[[ Available records, beginning ]]

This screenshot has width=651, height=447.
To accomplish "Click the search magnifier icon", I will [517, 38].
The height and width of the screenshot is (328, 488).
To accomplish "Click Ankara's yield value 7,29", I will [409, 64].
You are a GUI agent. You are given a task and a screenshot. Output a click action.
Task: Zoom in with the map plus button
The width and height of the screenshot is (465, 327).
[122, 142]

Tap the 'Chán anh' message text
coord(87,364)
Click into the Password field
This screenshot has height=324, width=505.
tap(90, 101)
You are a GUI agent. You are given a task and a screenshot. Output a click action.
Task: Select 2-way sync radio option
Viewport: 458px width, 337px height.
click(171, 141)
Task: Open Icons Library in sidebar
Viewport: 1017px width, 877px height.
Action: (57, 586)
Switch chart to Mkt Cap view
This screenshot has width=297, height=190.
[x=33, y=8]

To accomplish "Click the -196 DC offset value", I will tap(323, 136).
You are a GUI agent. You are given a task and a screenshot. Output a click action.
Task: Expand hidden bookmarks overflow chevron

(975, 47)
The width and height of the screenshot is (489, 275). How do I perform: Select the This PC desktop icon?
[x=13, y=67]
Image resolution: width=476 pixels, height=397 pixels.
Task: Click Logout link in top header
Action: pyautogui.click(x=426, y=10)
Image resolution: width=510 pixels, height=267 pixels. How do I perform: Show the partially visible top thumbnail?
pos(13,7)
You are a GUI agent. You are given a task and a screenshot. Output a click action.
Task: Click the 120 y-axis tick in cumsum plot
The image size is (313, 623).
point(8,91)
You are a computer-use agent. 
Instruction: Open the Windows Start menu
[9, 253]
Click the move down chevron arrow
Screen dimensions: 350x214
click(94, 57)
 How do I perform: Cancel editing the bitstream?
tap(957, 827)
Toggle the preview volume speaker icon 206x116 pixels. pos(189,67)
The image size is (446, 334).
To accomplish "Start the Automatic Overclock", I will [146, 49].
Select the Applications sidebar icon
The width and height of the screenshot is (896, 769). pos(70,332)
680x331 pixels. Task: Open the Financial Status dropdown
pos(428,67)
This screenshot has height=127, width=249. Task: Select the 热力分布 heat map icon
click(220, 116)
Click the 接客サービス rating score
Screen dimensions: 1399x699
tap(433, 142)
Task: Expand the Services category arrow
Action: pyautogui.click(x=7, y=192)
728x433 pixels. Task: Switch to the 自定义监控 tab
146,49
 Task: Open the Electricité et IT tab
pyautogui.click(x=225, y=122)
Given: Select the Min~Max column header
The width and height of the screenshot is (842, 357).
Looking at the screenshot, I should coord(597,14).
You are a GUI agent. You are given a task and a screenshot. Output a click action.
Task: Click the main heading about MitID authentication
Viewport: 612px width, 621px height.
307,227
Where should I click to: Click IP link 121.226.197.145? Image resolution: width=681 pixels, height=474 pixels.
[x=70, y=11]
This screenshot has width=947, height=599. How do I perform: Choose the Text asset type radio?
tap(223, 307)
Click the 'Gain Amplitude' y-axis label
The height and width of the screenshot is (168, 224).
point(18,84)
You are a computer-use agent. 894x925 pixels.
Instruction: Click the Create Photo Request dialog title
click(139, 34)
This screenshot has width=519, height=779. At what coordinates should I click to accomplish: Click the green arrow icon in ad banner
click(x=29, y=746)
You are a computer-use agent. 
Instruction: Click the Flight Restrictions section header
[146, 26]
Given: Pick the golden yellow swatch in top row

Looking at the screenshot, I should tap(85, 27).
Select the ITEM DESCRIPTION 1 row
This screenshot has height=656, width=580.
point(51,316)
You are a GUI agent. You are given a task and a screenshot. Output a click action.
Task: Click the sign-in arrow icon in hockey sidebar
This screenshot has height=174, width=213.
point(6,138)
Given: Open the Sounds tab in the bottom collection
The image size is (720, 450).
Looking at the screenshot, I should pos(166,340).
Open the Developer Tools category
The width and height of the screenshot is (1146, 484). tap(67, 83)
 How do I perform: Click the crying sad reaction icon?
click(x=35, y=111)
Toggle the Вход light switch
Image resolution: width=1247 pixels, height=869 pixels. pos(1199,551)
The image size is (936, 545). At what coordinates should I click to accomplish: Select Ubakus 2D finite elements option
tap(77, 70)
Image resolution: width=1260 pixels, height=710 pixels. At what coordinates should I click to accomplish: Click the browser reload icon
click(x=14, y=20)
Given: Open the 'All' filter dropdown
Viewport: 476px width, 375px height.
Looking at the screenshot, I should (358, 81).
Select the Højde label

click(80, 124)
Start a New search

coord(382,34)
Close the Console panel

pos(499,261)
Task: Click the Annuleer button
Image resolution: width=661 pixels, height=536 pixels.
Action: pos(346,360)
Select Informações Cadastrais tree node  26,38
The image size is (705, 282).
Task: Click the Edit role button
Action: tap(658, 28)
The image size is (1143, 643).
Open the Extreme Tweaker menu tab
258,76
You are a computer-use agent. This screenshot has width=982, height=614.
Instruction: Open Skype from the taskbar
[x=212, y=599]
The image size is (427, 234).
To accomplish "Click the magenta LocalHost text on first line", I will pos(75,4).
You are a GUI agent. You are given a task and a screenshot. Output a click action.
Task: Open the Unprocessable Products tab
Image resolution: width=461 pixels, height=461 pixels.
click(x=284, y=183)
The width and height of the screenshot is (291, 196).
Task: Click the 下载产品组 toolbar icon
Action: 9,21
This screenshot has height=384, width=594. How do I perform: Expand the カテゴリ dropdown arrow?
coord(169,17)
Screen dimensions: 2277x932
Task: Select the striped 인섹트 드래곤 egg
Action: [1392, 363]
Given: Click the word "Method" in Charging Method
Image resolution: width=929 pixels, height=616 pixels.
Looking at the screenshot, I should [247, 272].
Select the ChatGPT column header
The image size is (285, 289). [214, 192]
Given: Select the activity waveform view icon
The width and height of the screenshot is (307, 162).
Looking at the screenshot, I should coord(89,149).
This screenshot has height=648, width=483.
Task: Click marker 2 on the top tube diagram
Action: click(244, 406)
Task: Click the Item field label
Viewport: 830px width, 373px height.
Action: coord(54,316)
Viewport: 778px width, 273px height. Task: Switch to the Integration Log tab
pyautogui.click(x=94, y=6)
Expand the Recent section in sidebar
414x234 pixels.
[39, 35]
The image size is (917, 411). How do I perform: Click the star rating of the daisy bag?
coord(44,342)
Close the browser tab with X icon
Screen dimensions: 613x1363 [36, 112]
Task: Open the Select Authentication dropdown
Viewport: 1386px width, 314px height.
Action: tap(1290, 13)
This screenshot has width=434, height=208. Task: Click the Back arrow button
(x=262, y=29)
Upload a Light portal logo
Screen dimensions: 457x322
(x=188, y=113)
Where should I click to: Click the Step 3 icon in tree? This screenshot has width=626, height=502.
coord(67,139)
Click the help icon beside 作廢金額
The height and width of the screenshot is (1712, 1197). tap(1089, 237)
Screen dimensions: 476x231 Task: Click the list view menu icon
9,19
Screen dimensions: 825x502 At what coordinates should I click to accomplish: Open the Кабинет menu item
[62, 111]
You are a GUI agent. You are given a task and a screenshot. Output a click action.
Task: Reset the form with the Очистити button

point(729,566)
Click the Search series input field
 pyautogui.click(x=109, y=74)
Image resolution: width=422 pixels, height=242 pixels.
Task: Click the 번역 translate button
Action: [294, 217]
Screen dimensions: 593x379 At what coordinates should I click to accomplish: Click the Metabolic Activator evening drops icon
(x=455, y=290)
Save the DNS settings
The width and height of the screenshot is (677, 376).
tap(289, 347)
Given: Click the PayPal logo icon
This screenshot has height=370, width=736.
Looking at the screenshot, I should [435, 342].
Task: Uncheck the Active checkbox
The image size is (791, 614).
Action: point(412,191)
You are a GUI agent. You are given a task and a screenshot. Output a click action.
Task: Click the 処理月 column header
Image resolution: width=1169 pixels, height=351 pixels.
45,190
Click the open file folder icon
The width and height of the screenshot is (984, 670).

[[ Available records, end ]]

Working through the records above, copy each line in which "computer" is found.

You are a computer-use agent. 
You are a computer-use agent. 894x925 pixels.
You are a computer-use agent. 
You are a computer-use agent. This screenshot has width=982, height=614.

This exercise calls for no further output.